"Sus Allah aşkına sus!"
"Sana mı diyorum gerizekalı. Ilgaz'a sesleniyorum." Adımı duymamla gözlerim bir kaç saniye Mete-Görkem ikilisinde oyalansada kısa sürdü. Önümdeki test kitabımla meşguldüm. Sınava az kalmıştı ve her ne kadar kabule etmek istemesemde biraz saldım.
Bu ders Emir'imin dersi var, bugünkü ilk dersi olduğu için sabah görememiştim. Grupta benim ne kadar azgın(!) bir insan olduğum konuşulduğundan beri yüz yüze görüşme şansımız da olmamıştı. Grupta olan konuşmalar gerçekleşirken ben dedem kötüleştiği için köye gitmekle meşguldüm.
Ve artık bir telefonum yok. Yolda ben olayları anlamaya çalışırken babam bir kaç kere bana seslenmiş. Ben o sırada Emir'i olayları açıklamakla meşgul olduğum için duymamıştım. Benim mükemmel babamda telefonu elimden aldığı gibi camdan dışarı atmıştı. Sınava kadar telefonsuz olmamın daha iyi olduğunu da üstünü çize çize vurgulamıştı.
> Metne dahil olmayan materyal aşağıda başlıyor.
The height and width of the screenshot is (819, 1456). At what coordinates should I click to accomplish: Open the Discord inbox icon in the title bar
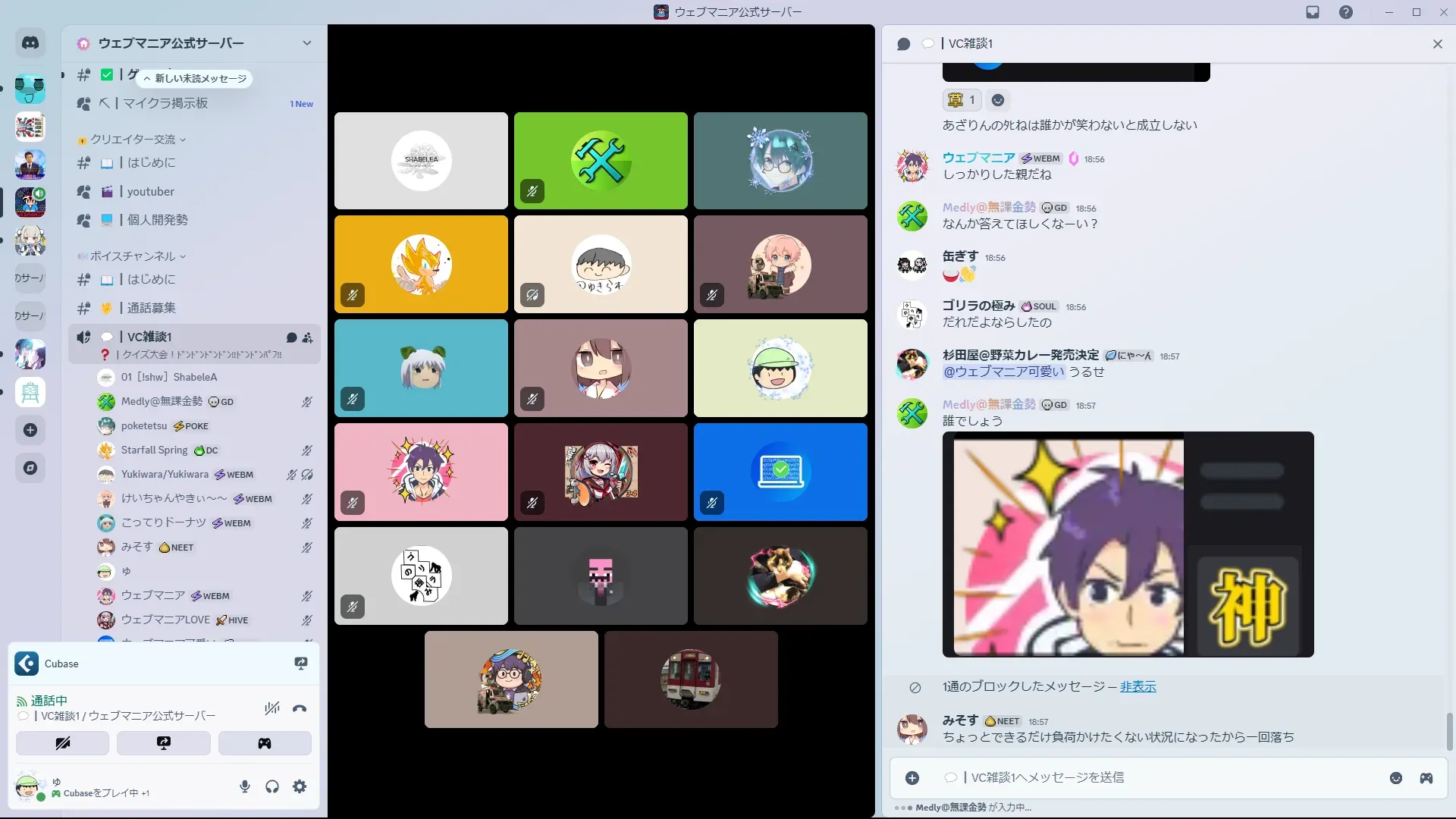pos(1313,12)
Dün gece eve geldiğimizde tabletimden istagrama girip Emir'e yazmak istesemde o an bir şey dank etmişti. Biz Emir'le takipleşmiyorduk amk! İstagramı 1 yıldır aktif kullanan biri olmadığım için bunu daha önce düşünmemiştim. Üstelik hesabını arasam da bulama-
mıştım. Yâni Emir bana büyük ihtimalle şu an kızgındı."Çözemedin herhalde, bakayım mı?" Diye soran Mete'ye olumsuz anlamda kafa salladım.
"Bakayım bakayım." Diye kitabı ters çevirmeye çalışınca kitabi tutarak "Hayır." Dedim.
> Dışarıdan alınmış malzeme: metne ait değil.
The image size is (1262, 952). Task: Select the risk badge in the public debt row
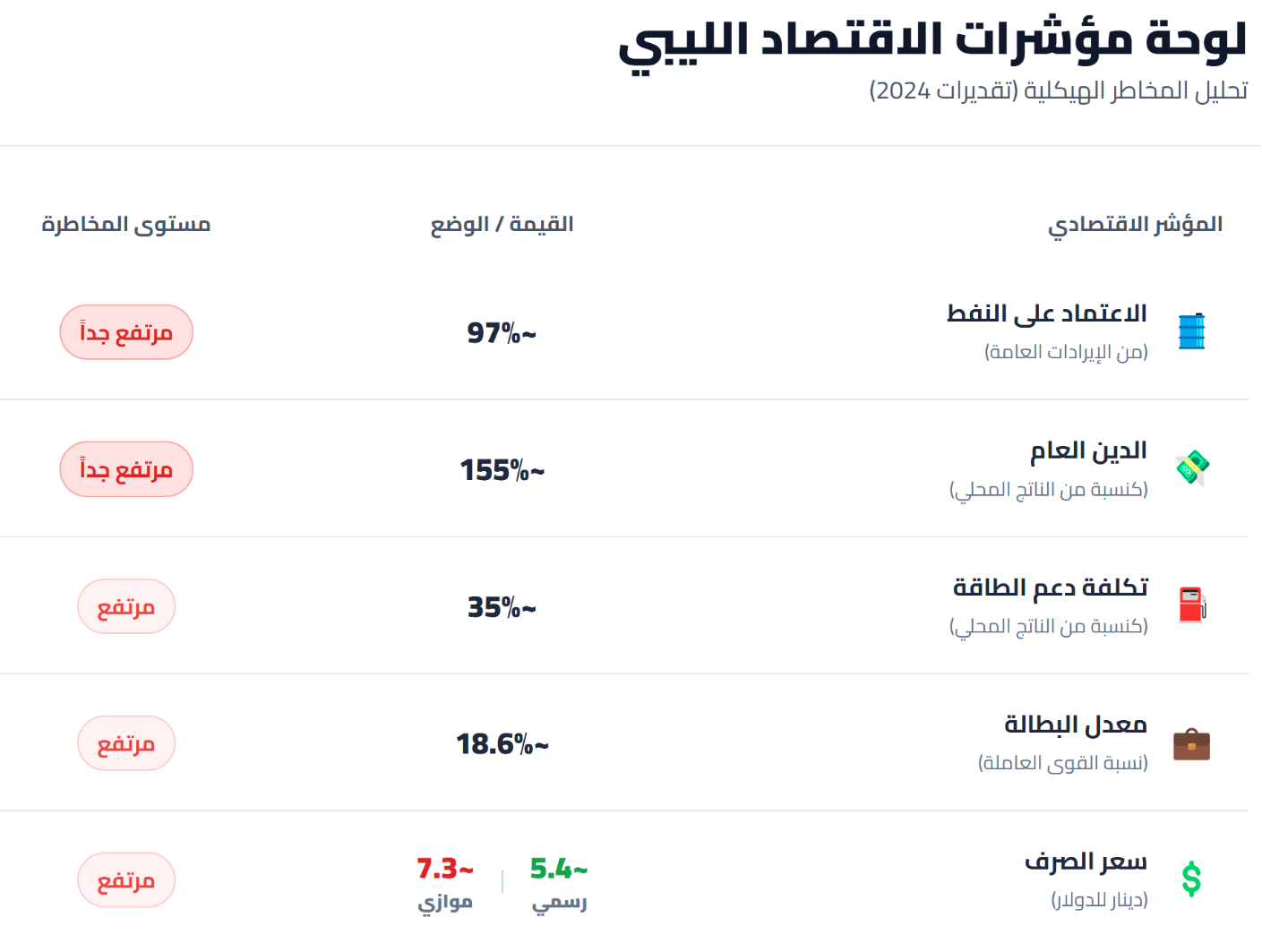click(x=126, y=469)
"Amına koyayım yarım saatir soruya bakıyorsun." Hayır Emir'i düşünüyorum.
"Sana mı kaldı. Çözeceğim,git işine!" Mete ile çok yakın sayılmazdık. Kendisini daha çok rakip olarak tanımlayabilirim. Geçen denemede benden daha yüksek net yaptığı için yaklaşık yarım saatir yanımdaydı. Beyninin içinden ben buna nasıl hava atarım diye düşündüğüne o kadar eminim ki...
Görkem'de yanımızdan ayrıldığı gibi bana sataşacak zaman bulmuştu.
"Denemede sana koyduğum için dimi bu tavrın?" Allah'ım sen sabır ver.
"Ha Mete ondan. Rahat bırak beni artık."
"Billiyor musun? Hayatımda kimseye bu kadar koymamıştım."
"O kelimeyi Hamza hoca sana yasaklamadı mı?" Yüzü iğrenir gibi buruştu. Mete'nin tipine baktığınızda 'çok tatlı çocuk' derdiniz. Ama sinir bozuculukla tatlılığı eş değerdi.
"Bok yesin o." Diye homurdandı. Hamza hoca herkesin içinde onu rencide etmişti. Bu olağan bir durumdu,Hamza hocanın iğneleyici laflarından kaçamazdınız. Ama bu ilk defa Mete'nin başına geldiği için alındığını düşünüyorum çünkü daha önce hiç Hamza hocanın laflarına maruz kalmamıştı. Yine de umrunda değilmiş gibi gösteriyordu.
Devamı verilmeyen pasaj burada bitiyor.